Pour finir, je tenais à partager avec vous un dernier sentiment. Ces années de questionnements m’ont secouée, dérangée, et parfois beaucoup attristée. Je ne serais pas honnête si je vous donnais clé en main des conseils pour boucler un projet, sans vous ouvrir à ces pensées qui, quoi qu’il en soit, vous traverseront l’esprit un jour ou l’autre si vous allez au bout de votre aventure. L’idée n’était donc pas de vous décourager, de vous faire culpabiliser ni de vous faire changer d’avis, mais bien de permettre à votre envie de départ de mûrir et d’évoluer dans le bon sens.

En évoquant ainsi ces différents types de projets, c’est avant tout une critique que je porte sur mes dix années de solidarité internationale. Je pense aujourd’hui qu’il est possible de voyager de façon solidaire, mais qu’il reste indispensable de donner aux projets le plus de sens possible. C’est un peu cette même réponse que j’apportais déjà dans ces deux articles : faut-il voyager dans les dictatures ou les boycotter, et comment réagir à la mendicité en voyage?

J’ai publié une seconde partie pour cet article (lire faire de la solidarité internationale partie 2). Il s’agit de conseils plus concrets conseils pour faire ses premiers pas. Et vous, des réflexions à partager pour faire évoluer le débat?

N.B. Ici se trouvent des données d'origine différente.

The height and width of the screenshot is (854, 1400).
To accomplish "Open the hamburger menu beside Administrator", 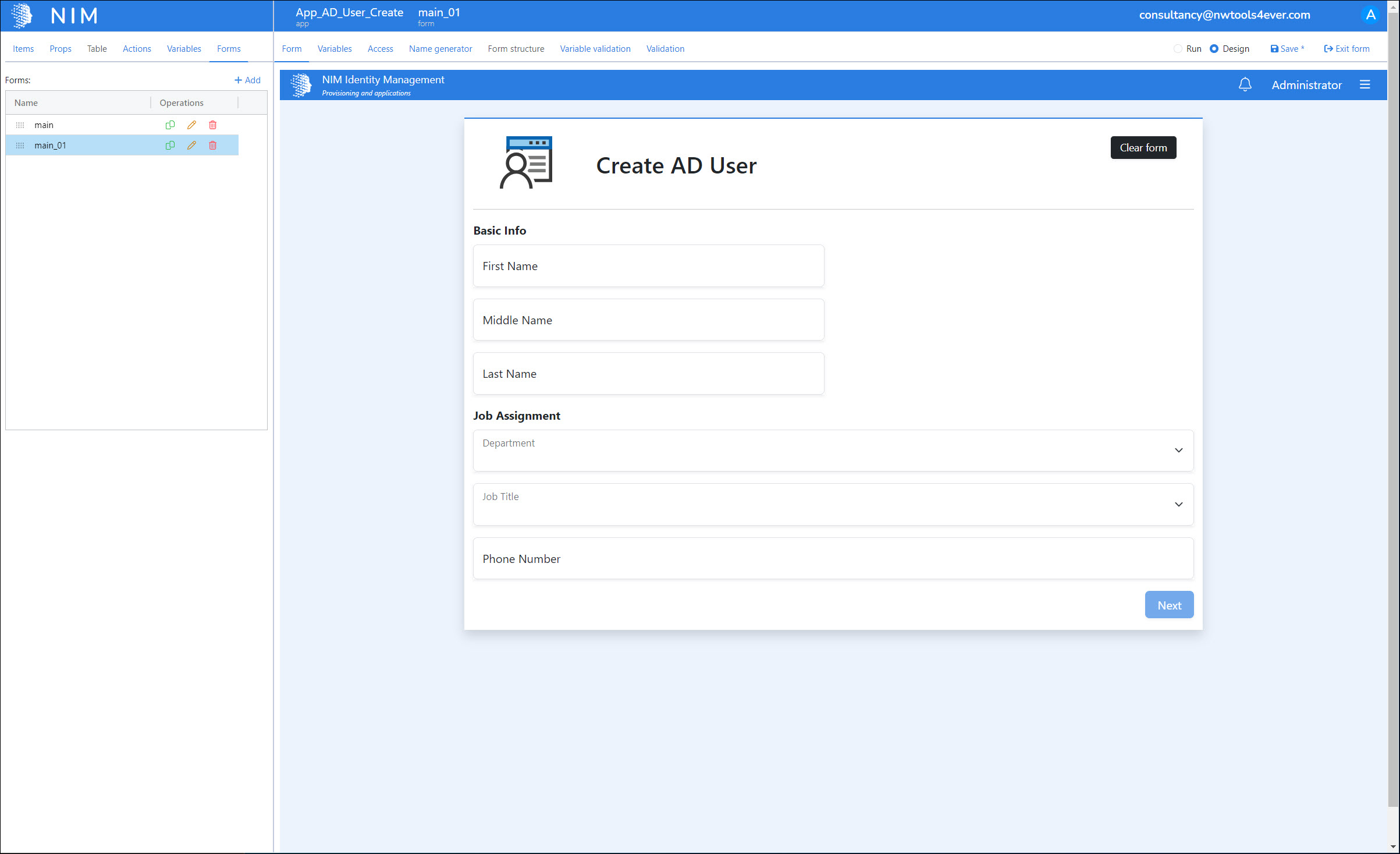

Join the discussion 2 Comments

  • Bravo pour la revue critique et l’effort pédagogique! Les bons sentiments conduisent parfois à des désastres. Depuis 13 ans, je connais bien l’aide humanitaire dans différents pays (mon mari est professionnel de l’urgence depuis longtemps moi, j’ai travaillé en ONG comme psy/chef de projet). L’enthousiasme des débuts se trouve confrontée à des réalités moins glamour et surtout des enjeux qu’il est fondamental de saisir. La question du sens des actions est vraiment fondamentale, avec comme impératif « ne pas nuire ». Tu as fait tout un cheminement de réflexion et critique sans être cynique. Bravo. Ce n’est pas évident. Tu restes dans l’action constructive. Je lirai la suite avec attention! @ bientôt!

    • Coucou Nathalie!

      Je suis heureuse que tu partages mon point de vue, d’autant plus que tu sembles maîtriser le sujet sur le bout des doigts. Il est vrai que lorsque l’on part d’un bon sentiment, il est difficile d’apporter une critique constructive au projet mis en place, c’est pourtant là tout l’enjeu de la solidarité internationale. Tes mots sont justes, « ne pas nuire ». C’est vite dit, mais cela résulte bel et bien d’un long travail de réflexion, de partenariat et de remise en question.